Beispiel: Ein Leistungsbezieher muss sein Vermögen sofort offenlegen und es wird ab einem bestimmten Betrag auf die Leistungen angerechnet, abhängig von seinem Alter.
Auswirkungen auf bestehende Abläufe
Bisher: Jobcenter haben begrenzte Möglichkeiten, auf fehlende Mitwirkung oder Arbeitsverweigerung von Leistungsbeziehern zu reagieren.
Neu: Jobcenter können Leistungsbezieher per Verwaltungsakt zur Mitwirkung verpflichten und die Regelungen zu Leistungsminderungen werden verschärft.
In der Praxis: Leistungsbezieher, die Termine versäumen, können schneller zur Mitwirkung verpflichtet werden, und es drohen spürbarere Leistungsminderungen.
Bisher: Die Zusammenarbeit zwischen Jobcentern und anderen Leistungsträgern ist weniger stark ausgeprägt.
Neu: Die rechtskreisübergreifende Zusammenarbeit wird gestärkt, insbesondere im Hinblick auf die Beratung und Unterstützung von Menschen mit gesundheitlichen Einschränkungen.
In der Praxis: Leistungsbezieher mit gesundheitlichen Einschränkungen erhalten umfassendere Unterstützung durch eine verbesserte Zusammenarbeit der Jobcenter mit anderen Leistungsträgern.
Mögliche Folgen
- Durch die Verpflichtung zur Aufnahme einer Erwerbstätigkeit könnten mehr Leistungsbezieher in den Arbeitsmarkt integriert werden.

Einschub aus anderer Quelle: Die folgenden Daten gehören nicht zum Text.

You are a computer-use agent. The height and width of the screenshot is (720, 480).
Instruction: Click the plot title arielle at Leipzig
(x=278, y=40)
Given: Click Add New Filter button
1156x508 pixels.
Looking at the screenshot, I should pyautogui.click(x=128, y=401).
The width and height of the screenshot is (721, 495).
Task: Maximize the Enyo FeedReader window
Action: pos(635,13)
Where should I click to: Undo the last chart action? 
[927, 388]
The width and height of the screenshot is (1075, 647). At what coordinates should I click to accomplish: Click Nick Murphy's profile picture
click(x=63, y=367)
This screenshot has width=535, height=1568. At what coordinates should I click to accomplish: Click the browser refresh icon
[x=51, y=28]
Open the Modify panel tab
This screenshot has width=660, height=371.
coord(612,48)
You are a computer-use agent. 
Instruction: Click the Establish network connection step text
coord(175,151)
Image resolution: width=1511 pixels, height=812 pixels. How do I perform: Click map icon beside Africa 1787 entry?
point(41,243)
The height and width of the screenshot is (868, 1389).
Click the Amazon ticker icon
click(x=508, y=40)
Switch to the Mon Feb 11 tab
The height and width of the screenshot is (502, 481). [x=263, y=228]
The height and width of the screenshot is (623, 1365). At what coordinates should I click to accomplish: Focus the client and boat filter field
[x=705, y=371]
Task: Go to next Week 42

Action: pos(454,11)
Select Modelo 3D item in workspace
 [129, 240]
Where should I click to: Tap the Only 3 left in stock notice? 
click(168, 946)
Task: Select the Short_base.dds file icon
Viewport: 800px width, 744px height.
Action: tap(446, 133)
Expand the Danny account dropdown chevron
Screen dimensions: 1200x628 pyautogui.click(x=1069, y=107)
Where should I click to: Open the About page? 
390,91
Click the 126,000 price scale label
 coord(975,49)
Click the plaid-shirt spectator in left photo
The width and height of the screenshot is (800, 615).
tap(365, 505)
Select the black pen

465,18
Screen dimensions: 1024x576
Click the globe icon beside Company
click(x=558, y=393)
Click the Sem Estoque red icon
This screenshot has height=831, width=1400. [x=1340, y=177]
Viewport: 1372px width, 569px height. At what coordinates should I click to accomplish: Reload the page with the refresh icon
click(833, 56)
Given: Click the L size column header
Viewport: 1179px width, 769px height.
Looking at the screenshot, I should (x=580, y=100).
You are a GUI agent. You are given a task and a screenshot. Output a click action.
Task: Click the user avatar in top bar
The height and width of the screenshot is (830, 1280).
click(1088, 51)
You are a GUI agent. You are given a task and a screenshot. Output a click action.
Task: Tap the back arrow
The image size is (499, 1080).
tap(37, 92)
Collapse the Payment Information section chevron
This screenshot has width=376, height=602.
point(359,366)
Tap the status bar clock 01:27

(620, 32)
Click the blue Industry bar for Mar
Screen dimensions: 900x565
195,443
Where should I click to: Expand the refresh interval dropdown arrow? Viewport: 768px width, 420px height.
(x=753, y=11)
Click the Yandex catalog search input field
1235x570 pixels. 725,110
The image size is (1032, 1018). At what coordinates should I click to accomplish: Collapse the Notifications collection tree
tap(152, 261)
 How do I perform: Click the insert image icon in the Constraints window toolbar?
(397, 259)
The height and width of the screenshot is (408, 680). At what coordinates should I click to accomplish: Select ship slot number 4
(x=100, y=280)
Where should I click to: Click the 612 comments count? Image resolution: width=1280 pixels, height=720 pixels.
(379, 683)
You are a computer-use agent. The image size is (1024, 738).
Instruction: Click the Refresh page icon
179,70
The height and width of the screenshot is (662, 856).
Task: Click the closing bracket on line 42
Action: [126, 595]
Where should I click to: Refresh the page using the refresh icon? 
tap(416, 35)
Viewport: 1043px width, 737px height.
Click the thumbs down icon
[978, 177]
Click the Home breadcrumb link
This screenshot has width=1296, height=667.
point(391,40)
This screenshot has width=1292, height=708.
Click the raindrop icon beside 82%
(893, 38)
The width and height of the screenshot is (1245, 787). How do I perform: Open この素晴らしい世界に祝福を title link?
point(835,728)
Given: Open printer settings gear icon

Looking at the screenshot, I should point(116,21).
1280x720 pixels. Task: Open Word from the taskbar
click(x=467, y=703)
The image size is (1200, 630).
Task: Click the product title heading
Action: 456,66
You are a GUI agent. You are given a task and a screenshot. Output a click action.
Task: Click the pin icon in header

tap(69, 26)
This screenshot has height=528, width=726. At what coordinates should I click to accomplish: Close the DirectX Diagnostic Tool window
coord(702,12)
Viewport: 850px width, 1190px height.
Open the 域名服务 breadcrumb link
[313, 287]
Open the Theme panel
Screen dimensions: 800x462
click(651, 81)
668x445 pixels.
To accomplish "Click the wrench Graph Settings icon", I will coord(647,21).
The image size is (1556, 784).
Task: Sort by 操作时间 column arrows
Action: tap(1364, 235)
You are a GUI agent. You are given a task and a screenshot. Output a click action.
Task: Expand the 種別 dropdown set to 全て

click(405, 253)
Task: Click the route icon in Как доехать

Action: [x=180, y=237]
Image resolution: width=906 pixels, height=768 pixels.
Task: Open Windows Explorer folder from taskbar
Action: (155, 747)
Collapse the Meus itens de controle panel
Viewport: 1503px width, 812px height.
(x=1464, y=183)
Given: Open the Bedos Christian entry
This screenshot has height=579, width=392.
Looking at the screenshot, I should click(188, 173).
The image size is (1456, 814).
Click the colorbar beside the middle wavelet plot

- Die Abschaffung der Karenzzeit beim Schonvermögen könnte zu einer schnelleren Reduzierung der Hilfebedürftigkeit führen.
- Die Verschärfung der Mitwirkungspflichten könnte zu einer erhöhten Termintreue bei Leistungsbeziehern führen.
Zu beachten
- Die Abschaffung der Karenzzeit beim Schonvermögen könnte zu einer höheren finanziellen Belastung für Leistungsbezieher führen, die über Vermögen verfügen.
- Die neuen Regelungen zur Arbeitgeberhaftung könnten zu einem erhöhten Verwaltungsaufwand für Arbeitgeber führen.
Offene Fragen
- Wie genau wird die altersabhängige Staffelung des Schonvermögens umgesetzt?
- Welche technischen Anforderungen sind für die Digitalisierung der Verwaltungsabläufe erforderlich?
Warum reden viele darüber?
- Das Thema erhält Aufmerksamkeit, weil es die Effizienz der Grundsicherungssysteme und die Integration von Arbeitsuchenden in den Arbeitsmarkt betrifft.
- Es wird diskutiert, wie die Balance zwischen Unterstützung und Eigenverantwortung im Sozialstaat gestaltet werden kann.